**REQUIREMENT**: Would you return the complete listing below word for word?

**RECORD EXTRACTS**:
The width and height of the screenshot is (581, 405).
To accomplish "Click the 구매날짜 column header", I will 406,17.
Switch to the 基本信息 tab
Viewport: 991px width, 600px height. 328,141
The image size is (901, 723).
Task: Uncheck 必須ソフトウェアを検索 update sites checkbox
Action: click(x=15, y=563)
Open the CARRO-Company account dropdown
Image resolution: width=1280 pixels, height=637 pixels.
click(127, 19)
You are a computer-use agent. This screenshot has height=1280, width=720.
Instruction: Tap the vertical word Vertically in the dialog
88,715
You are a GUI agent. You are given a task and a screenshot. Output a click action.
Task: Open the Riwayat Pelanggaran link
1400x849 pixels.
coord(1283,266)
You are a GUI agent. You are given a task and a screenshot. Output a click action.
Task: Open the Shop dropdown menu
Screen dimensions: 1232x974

**COMPLETED TASK**:
The width and height of the screenshot is (581, 405).
To accomplish "Click the 구매날짜 column header", I will 406,17.
Switch to the 基本信息 tab
Viewport: 991px width, 600px height. 328,141
The image size is (901, 723).
Task: Uncheck 必須ソフトウェアを検索 update sites checkbox
Action: click(x=15, y=563)
Open the CARRO-Company account dropdown
Image resolution: width=1280 pixels, height=637 pixels.
click(127, 19)
You are a computer-use agent. This screenshot has height=1280, width=720.
Instruction: Tap the vertical word Vertically in the dialog
88,715
You are a GUI agent. You are given a task and a screenshot. Output a click action.
Task: Open the Riwayat Pelanggaran link
1400x849 pixels.
coord(1283,266)
You are a GUI agent. You are given a task and a screenshot. Output a click action.
Task: Open the Shop dropdown menu
Screen dimensions: 1232x974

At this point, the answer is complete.